Walter nudges Peter's shoulder, but Peter can't seem to force himself to cross the threshold into this strange hybrid of past and future. After another nudge or two, Walter grunts, turns himself sideways, and slides by Peter and into the lab. He walks across the room and immediately starts to fiddle with one piece of equipment after another.
Elizabeth's eyes follow him as he goes. "He called," she tells Olivia, "about half an hour ago. He sounded a little tense." She squeezes Olivia's arm, then she straightens her shoulders and walks to Walter's side.
Olivia closes her eyes and breathes out long and slow before she rejoins Peter at the door. "I have to …" She plucks her phone from her pocket and holds it in front of her. "My boss isn't going to be particularly happy that I brought you back with us."
"Yeah." Peter nods and finally steps all the way into the room. "Didn't figure anyone much would be."
-x-
She's on the phone for a long time. At first, she paces back and forth along the far wall of the lab, well out of Peter's earshot; eventually, she enters the private office and pulls the door shut behind her.
When Peter looks away, he finds Elizabeth staring at the closed door. Walter, though, is staring right at Peter, a Petri dish clasped tight in his frozen hand. Peter meets Walter's gaze, one eyebrow raised in challenge, and Walter's eyes fall. The Petri dish drops to the counter with a clatter, and Walter starts to mutter under his breath at a rapid-fire pace. Elizabeth turns back to him and lays a hand on his arm. Her eyes flick to Peter before settling again on Walter, and she nods, her hand squeezing gently.

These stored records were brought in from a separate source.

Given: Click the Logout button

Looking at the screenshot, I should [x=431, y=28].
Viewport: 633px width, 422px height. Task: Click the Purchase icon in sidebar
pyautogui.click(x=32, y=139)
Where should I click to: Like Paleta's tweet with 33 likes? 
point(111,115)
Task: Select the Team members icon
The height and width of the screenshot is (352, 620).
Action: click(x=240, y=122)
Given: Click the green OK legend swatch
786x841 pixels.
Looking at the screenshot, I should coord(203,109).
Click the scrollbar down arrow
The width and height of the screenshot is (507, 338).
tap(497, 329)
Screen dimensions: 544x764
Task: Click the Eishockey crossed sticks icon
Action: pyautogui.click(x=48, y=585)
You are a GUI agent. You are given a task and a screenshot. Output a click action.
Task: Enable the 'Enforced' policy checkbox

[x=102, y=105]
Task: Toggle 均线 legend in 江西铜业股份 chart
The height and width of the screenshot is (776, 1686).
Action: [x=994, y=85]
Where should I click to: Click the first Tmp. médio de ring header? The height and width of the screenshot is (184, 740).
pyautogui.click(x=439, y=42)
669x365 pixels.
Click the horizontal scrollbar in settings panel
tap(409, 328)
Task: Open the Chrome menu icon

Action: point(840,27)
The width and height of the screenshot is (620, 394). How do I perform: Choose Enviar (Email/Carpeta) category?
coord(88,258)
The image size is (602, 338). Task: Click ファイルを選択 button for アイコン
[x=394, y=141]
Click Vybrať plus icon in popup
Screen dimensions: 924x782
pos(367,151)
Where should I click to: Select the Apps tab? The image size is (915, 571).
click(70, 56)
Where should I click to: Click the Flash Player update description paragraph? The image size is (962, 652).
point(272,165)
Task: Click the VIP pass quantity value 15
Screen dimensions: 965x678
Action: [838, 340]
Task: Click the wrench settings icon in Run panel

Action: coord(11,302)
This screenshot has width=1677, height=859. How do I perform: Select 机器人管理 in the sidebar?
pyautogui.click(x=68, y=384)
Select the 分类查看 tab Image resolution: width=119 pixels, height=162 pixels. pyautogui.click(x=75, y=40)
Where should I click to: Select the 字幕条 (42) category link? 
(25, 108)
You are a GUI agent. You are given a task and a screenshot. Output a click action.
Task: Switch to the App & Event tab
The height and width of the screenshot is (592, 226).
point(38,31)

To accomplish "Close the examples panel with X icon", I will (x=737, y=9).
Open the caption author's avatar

These people are nothing like the ones that have lived in Peter's memory all these years — the memories of a scared eight-year-old boy. He's not sure who these people are at all.
-x-
Olivia's phone has vanished again when she leaves the office, shoved back into her pocket with Peter's fate no doubt decided, at least for the short term. She crosses the room to stand still and quiet at Peter's side as he continues to consider the puzzle of the two people on the other side of the lab.
"She left him," he says at last. "On the other side. Said he didn't …." Peter shakes his head. He's not sure if he's talking to fill the emptiness or to answer the question he's sure her silence is asking. Maybe it doesn't matter. "Said he didn't need us anymore."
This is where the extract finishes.